_Task requirements_
The records that follow must be printed exactly as they are.
*** Opening of Provided material ***
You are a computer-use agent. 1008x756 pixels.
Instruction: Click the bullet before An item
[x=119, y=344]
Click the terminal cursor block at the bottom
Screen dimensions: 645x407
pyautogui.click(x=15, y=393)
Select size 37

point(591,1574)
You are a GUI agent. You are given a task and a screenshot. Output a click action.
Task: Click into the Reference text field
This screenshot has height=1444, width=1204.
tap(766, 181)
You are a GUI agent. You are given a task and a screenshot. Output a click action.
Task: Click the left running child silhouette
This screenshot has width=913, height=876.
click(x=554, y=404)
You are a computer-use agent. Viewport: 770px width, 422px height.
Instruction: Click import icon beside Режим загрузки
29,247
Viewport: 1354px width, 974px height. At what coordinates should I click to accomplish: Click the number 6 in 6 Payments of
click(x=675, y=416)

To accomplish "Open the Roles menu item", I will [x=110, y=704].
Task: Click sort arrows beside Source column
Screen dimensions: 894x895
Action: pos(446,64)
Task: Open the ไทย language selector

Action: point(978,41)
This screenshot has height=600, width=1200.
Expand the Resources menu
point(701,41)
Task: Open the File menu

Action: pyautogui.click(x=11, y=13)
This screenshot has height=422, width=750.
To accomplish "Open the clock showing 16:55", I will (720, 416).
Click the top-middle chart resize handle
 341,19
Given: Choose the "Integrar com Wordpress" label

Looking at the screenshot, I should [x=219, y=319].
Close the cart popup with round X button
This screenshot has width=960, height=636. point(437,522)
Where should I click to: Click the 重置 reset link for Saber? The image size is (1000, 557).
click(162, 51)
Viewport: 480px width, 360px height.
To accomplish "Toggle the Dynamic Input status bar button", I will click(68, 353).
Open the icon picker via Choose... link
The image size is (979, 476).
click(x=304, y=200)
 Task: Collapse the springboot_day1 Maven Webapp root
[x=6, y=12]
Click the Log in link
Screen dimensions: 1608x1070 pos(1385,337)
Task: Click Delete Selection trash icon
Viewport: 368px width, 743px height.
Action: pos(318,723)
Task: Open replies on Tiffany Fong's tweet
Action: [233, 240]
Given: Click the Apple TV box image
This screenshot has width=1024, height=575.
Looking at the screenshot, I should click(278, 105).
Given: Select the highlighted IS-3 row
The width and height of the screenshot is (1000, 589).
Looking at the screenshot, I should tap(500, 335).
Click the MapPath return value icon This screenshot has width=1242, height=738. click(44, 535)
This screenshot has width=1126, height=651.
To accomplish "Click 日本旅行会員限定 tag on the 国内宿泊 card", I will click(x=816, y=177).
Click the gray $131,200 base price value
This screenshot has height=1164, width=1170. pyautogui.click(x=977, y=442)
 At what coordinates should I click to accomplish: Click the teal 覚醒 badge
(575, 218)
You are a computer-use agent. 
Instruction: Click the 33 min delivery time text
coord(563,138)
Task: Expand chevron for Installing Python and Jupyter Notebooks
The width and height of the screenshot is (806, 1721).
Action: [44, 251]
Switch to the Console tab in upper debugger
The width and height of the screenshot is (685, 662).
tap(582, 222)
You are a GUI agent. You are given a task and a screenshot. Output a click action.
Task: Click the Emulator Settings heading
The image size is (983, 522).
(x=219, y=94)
*** Close of Provided material ***
_Solution to this task_
You are a computer-use agent. 1008x756 pixels.
Instruction: Click the bullet before An item
[x=119, y=344]
Click the terminal cursor block at the bottom
Screen dimensions: 645x407
pyautogui.click(x=15, y=393)
Select size 37

point(591,1574)
You are a GUI agent. You are given a task and a screenshot. Output a click action.
Task: Click into the Reference text field
This screenshot has height=1444, width=1204.
tap(766, 181)
You are a GUI agent. You are given a task and a screenshot. Output a click action.
Task: Click the left running child silhouette
This screenshot has width=913, height=876.
click(x=554, y=404)
You are a computer-use agent. Viewport: 770px width, 422px height.
Instruction: Click import icon beside Режим загрузки
29,247
Viewport: 1354px width, 974px height. At what coordinates should I click to accomplish: Click the number 6 in 6 Payments of
click(x=675, y=416)

To accomplish "Open the Roles menu item", I will [x=110, y=704].
Task: Click sort arrows beside Source column
Screen dimensions: 894x895
Action: pos(446,64)
Task: Open the ไทย language selector

Action: point(978,41)
This screenshot has height=600, width=1200.
Expand the Resources menu
point(701,41)
Task: Open the File menu

Action: pyautogui.click(x=11, y=13)
This screenshot has height=422, width=750.
To accomplish "Open the clock showing 16:55", I will (720, 416).
Click the top-middle chart resize handle
 341,19
Given: Choose the "Integrar com Wordpress" label

Looking at the screenshot, I should [x=219, y=319].
Close the cart popup with round X button
This screenshot has width=960, height=636. point(437,522)
Where should I click to: Click the 重置 reset link for Saber? The image size is (1000, 557).
click(162, 51)
Viewport: 480px width, 360px height.
To accomplish "Toggle the Dynamic Input status bar button", I will click(68, 353).
Open the icon picker via Choose... link
The image size is (979, 476).
click(x=304, y=200)
 Task: Collapse the springboot_day1 Maven Webapp root
[x=6, y=12]
Click the Log in link
Screen dimensions: 1608x1070 pos(1385,337)
Task: Click Delete Selection trash icon
Viewport: 368px width, 743px height.
Action: pos(318,723)
Task: Open replies on Tiffany Fong's tweet
Action: [233, 240]
Given: Click the Apple TV box image
This screenshot has width=1024, height=575.
Looking at the screenshot, I should click(278, 105).
Given: Select the highlighted IS-3 row
The width and height of the screenshot is (1000, 589).
Looking at the screenshot, I should tap(500, 335).
Click the MapPath return value icon This screenshot has width=1242, height=738. click(44, 535)
This screenshot has width=1126, height=651.
To accomplish "Click 日本旅行会員限定 tag on the 国内宿泊 card", I will click(x=816, y=177).
Click the gray $131,200 base price value
This screenshot has height=1164, width=1170. pyautogui.click(x=977, y=442)
 At what coordinates should I click to accomplish: Click the teal 覚醒 badge
(575, 218)
You are a computer-use agent. 
Instruction: Click the 33 min delivery time text
coord(563,138)
Task: Expand chevron for Installing Python and Jupyter Notebooks
The width and height of the screenshot is (806, 1721).
Action: [44, 251]
Switch to the Console tab in upper debugger
The width and height of the screenshot is (685, 662).
tap(582, 222)
You are a GUI agent. You are given a task and a screenshot. Output a click action.
Task: Click the Emulator Settings heading
The image size is (983, 522).
(x=219, y=94)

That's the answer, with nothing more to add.